Let $f$ be Lebesgue measurable on $\mathbb{R^n},$ and let $E_{\alpha}=\{x\in \mathbb{R^n} \mid |f(x)|>\alpha \}$ for $\alpha >0.$
Let $g(x, \alpha):=\chi_{[1,2]}(\alpha) \chi_{E_{\alpha}}(x).$
Then, is $g$ measurable on $\mathbb{R^n}\times\mathbb{R}$ ?
I know $\chi_{[1,2]}(\alpha)$ is measurable on $\mathbb{R}$ since $[1,2]$ is measurable on $\mathbb{R}$.

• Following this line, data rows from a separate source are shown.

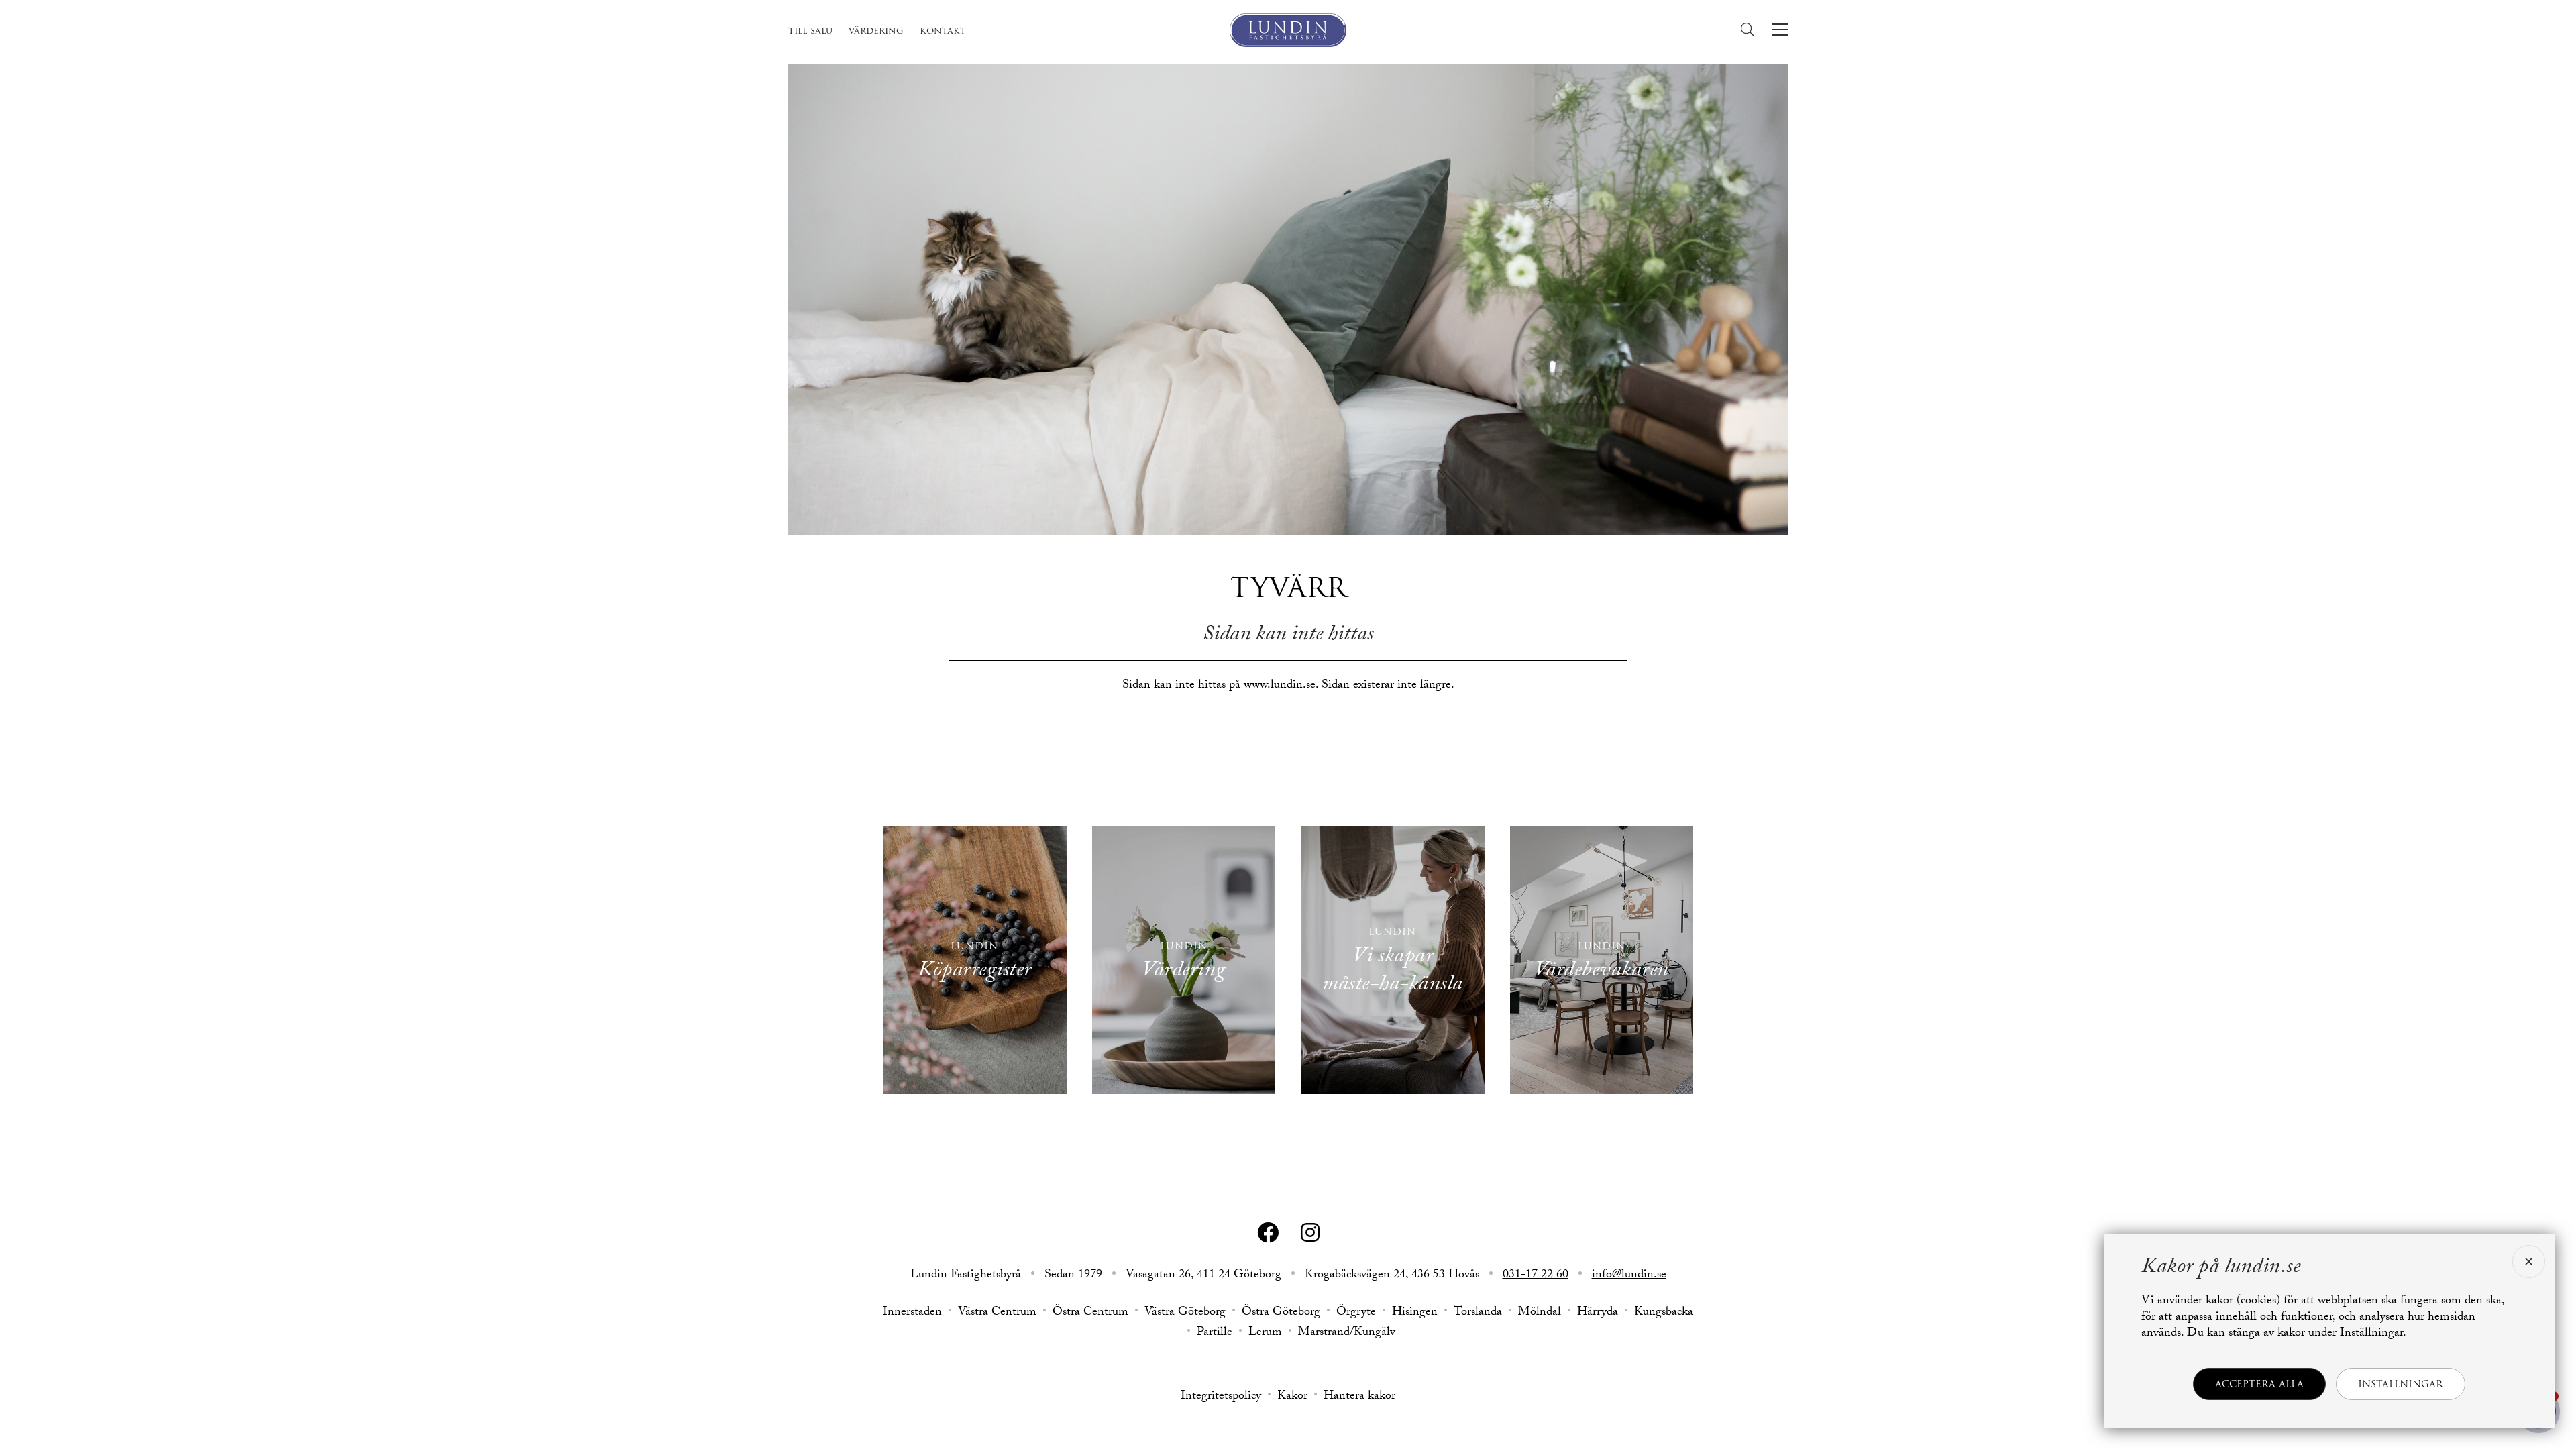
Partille (1214, 1334)
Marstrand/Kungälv (1346, 1334)
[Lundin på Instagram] (1310, 1233)
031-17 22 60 (1535, 1275)
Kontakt (943, 30)
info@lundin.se (1629, 1275)
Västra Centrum (997, 1313)
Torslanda (1478, 1313)
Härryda (1597, 1313)
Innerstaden (912, 1313)
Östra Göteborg (1281, 1313)
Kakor (1292, 1397)
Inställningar (2400, 1384)
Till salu (810, 30)
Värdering (876, 30)
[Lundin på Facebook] (1268, 1233)
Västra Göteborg (1185, 1313)
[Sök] (1751, 29)
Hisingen (1415, 1313)
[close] (2526, 1261)
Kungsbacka (1663, 1313)
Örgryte (1356, 1313)
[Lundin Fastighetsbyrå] (1288, 30)
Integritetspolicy (1221, 1397)
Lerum (1265, 1334)
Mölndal (1539, 1313)
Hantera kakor (1359, 1397)
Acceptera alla (2259, 1384)
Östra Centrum (1090, 1313)
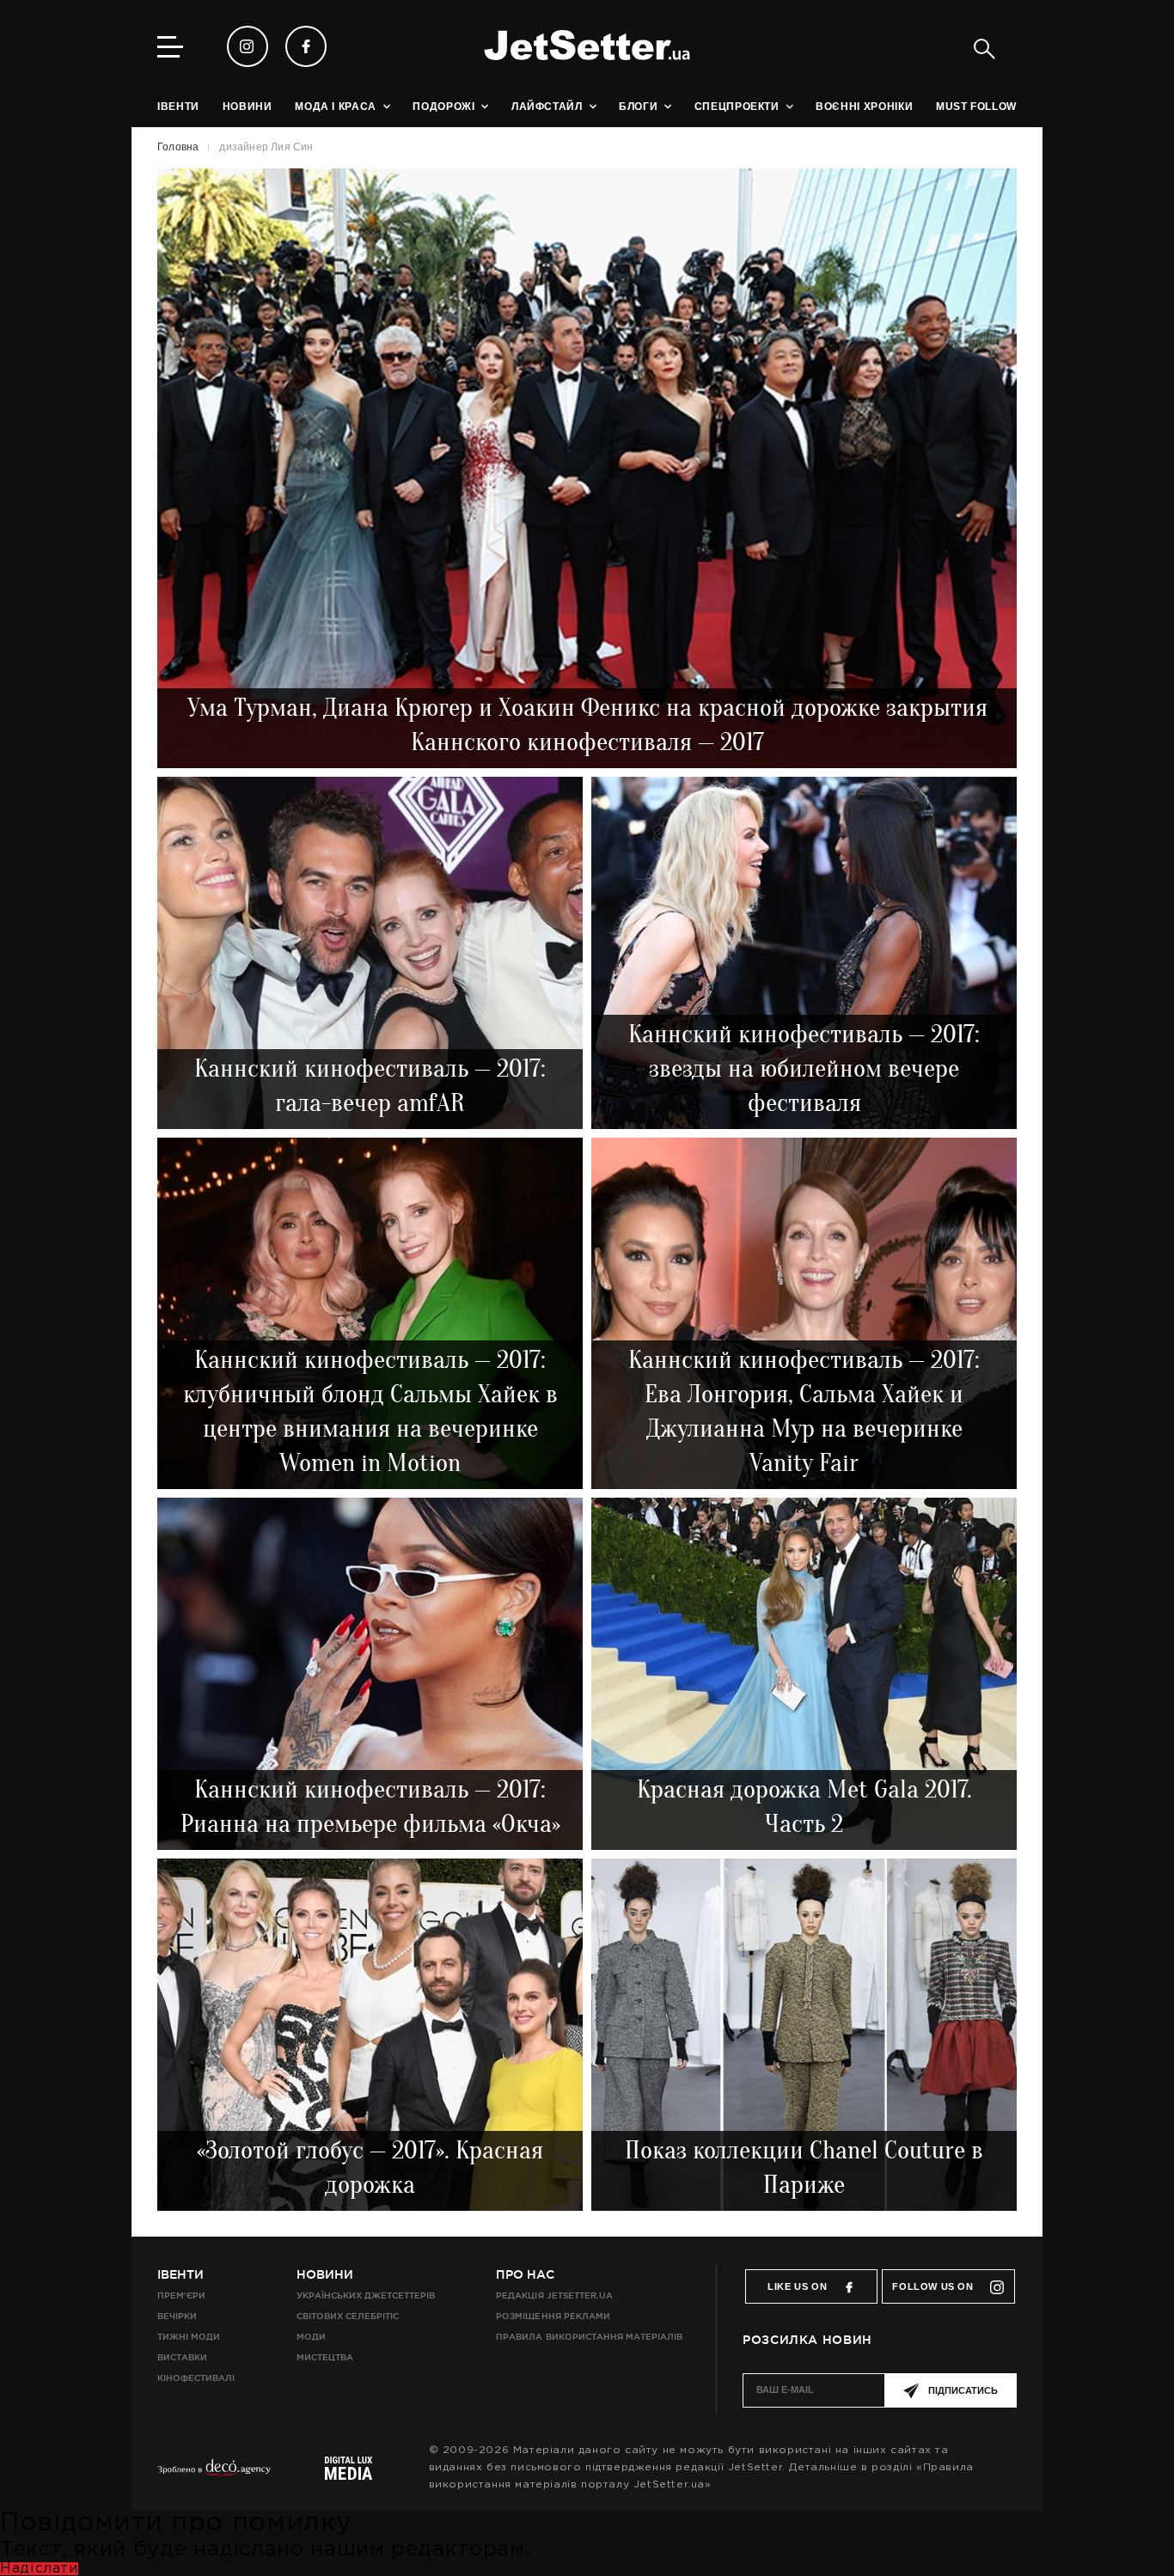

And I expect that $\chi_{E_{\alpha}}(x)$ is measurable on $\mathbb{R^n}$ since $E_{\alpha}=\{x\in \mathbb{R^n} \mid f(x)>\alpha \} \cup \{ x\in \mathbb{R^n} \mid f(x)<-\alpha \}=\{f>\alpha \} \cup \{ f<-\alpha \}$ is probably measurable on $\mathbb{R^n}$ since $f$ is measurable on $\mathbb{R^n}$ .
But I don't know whether $g$ is measurable on $\mathbb{R^n} \times \mathbb{R}$.
Thanks for your help.
Hint: $\mathcal M(\mathbb R^n)$ is closed under union so, since $f$ is measurable, we have that $$E_{\alpha}=\{x\in\mathbb R^n: \vert f(x)\vert>\alpha\}=\underbrace{\{x\in\mathbb R^n:f(x)<-\alpha\}}_{=f^{-1}((-\infty,-\alpha))\in\mathcal M}\cup\underbrace{\{x\in\mathbb R^n:f(x)>\alpha\}}_{=f^{-1}((\alpha,+\infty))\in\mathcal M}\in\mathcal M(\mathbb R^n)\\ [1,2]\text{ is a compact set}\implies[1,2]\in\mathcal M(\mathbb R).$$ Now consider the function $\chi_{E_{\alpha}}(x)\chi_{[1,2]}(\alpha):\mathbb R^n\times \mathbb R\to \mathbb R$ as $$\chi_{E_{\alpha}\times[1,2]}(x,\alpha)=\begin{cases}1&&(x,\alpha)\in E_{\alpha}\times [1,2] \\0&&(x,\alpha)\notin E_{\alpha}\times[1,2]\end{cases}$$ infact $\chi_{E_{\alpha}}(x)\chi_{[1,2]}(\alpha)=1\iff x\in E_{\alpha}$ and $\alpha\in [1,2]$.
You could now consider the sigma-algebra generated by $\mathbb R^n\times \mathbb R$, denoted by $\mathcal M(\mathbb R^n)\otimes\mathcal M(\mathbb R)$.